Cell Stress Response More Complex Than Believed

Research discovery could lead to new targets for cancer therapy, neurodegenerative diseases

The body's cells respond to stress-toxins, mutations, starvation or other assaults-by pausing normal functions to focus on conserving energy, repairing damaged components and boosting defenses.

If the stress is manageable, cells resume normal activity; if not, they self-destruct.

Scientists have believed for decades this response happens as a linear chain of events: sensors in the cell "sound an alarm" and modify a key protein, which then changes a second protein that slows or shuts down the cell's normal function.

But in a new study published today in the journal Nature, researchers at Case Western Reserve University have discovered a cell's response is more nuanced and compartmentalized-not fixed or rigid, as previously thought.

The groundbreaking research suggests this adaptive response to stress-which the researchers call "split-integrated stress response" or s-ISR-could potentially be exploited to kill cancer cells and more effectively treat neurodegenerative diseases.

Maria Hatzoglou, professor of the Department of Genetics and Genome Sciences at the Case Western Reserve School of Medicine and the study's principal investigator, found for the first time a cell's response to stress can be fine-tuned depending its nature, intensity and duration. This flexibility provides novel insights into how cells in organisms-from yeast to humans-adapt to their environment.
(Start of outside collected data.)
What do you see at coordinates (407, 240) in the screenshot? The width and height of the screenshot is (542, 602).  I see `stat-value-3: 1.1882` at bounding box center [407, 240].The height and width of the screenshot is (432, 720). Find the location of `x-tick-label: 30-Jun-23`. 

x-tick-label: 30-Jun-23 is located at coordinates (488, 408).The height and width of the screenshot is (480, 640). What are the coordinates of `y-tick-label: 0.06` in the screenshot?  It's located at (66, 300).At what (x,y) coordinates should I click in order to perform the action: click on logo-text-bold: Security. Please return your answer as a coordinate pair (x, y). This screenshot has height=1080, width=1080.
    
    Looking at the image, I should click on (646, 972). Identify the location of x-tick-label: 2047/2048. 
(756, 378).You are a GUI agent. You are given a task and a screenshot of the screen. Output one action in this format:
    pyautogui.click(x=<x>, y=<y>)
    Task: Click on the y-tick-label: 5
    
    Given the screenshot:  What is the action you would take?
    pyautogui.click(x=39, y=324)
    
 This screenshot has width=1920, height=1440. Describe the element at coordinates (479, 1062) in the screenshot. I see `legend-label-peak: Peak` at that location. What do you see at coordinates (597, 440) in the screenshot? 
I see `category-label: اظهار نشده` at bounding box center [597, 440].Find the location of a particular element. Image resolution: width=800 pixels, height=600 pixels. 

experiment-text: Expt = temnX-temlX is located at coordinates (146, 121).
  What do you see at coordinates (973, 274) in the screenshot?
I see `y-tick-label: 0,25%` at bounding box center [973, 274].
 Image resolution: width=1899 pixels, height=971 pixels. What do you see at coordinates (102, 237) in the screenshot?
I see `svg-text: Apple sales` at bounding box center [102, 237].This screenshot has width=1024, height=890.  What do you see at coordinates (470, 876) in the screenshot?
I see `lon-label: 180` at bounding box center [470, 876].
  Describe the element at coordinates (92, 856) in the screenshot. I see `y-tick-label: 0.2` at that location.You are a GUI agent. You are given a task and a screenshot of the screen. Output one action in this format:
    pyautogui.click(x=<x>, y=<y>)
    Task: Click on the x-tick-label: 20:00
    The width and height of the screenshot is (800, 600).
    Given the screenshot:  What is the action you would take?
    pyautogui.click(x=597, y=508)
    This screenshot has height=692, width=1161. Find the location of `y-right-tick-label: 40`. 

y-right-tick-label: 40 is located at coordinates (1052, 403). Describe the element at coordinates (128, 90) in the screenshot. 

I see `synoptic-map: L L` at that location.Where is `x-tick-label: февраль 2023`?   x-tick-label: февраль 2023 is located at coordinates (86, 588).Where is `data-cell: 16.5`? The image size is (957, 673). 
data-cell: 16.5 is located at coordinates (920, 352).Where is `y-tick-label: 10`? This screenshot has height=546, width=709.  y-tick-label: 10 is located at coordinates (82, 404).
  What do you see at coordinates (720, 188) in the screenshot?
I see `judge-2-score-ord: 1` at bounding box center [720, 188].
Photograph of Maria Hatzoglou
Maria Hatzoglou

"This study represents a new way of thinking about cellular stress," Hatzoglou said. "ISR is not a one-size-fits-all system like we used to think. Instead, it can change and adjust depending on the type, strength and length of the stress the cell is experiencing."

The study

The study used mouse models of Vanishing White Matter Disease, which causes progressive degeneration of the brain's white matter in children, leading to neurological problems like motor difficulties, seizures and cognitive decline.

Hatzoglou's research revealed that cells carrying the gene causing the disease had mutations in the key protein normally responsible for shutting down operations in the cell under stress. Somehow, the brain cells adapt and mostly function normally but are exceptionally vulnerable, self-destructing even under mild stress.

The research team, which included colleagues at Case Western Reserve, McGill University and Karolinska Institute, determined how the cells reacted explains why patients show significant decline in cognitive and motor abilities after relatively minor stressors like fever or mild head trauma.

Other late-onset neurodegenerative diseases like multiple sclerosis and amyotrophic lateral sclerosis (better known as ALS) may share a similar mechanism, the researchers said. Diseased brain cells adapt to preserve functions under normal conditions, but modest stressors accelerate decline.

Understanding this adaptation to stress could lead to new targets for cancer chemotherapy, Hatzoglou said, because cancer cells respond to stressors like chemotherapy in one of two ways: either self-destruct or mutate to preserve their function, becoming resistant to the treatment.

With that knowledge, she said she plans to study chemotherapy-resistant breast cancer cells to better understand how those cells adapt to stress and find new targets for treating disease.

The study was funded by the National Institutes of Health, Case Comprehensive Cancer Center, Terry Fox Foundation Oncometabolism Team, Canadian Institutes for Health Research, Swedish Research Council, Swedish Cancer Society and National Multiple Sclerosis Society.